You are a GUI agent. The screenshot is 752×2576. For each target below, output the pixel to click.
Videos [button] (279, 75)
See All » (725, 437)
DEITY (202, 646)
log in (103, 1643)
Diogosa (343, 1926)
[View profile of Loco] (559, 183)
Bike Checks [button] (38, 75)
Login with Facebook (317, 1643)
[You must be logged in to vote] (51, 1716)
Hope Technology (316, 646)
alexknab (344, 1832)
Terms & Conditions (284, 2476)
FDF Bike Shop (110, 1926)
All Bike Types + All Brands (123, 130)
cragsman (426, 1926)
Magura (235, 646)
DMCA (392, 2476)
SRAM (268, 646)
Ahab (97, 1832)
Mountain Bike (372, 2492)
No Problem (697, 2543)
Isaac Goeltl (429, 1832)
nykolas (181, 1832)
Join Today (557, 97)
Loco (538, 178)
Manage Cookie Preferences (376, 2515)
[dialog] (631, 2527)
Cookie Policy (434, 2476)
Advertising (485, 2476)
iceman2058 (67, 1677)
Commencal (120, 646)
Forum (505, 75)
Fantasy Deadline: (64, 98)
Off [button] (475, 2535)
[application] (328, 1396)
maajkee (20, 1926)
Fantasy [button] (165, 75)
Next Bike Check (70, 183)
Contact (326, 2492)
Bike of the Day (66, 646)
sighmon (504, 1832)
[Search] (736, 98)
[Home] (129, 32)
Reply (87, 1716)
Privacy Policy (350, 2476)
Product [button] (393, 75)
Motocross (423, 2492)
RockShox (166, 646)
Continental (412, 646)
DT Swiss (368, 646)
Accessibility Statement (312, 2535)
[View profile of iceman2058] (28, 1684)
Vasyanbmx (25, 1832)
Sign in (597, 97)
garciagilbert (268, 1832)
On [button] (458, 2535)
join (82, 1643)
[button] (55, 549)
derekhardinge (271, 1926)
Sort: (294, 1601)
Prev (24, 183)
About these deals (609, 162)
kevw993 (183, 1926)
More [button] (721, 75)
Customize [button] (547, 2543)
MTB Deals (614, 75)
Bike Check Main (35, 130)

+---+

PROBLEM TO SOLVE »
For each line of the material that contains "Bike", return a copy.

SOLUTION »
Bike Checks [button] (38, 75)
FDF Bike Shop (110, 1926)
All Bike Types + All Brands (123, 130)
Mountain Bike (372, 2492)
Next Bike Check (70, 183)
Bike of the Day (66, 646)
Bike Check Main (35, 130)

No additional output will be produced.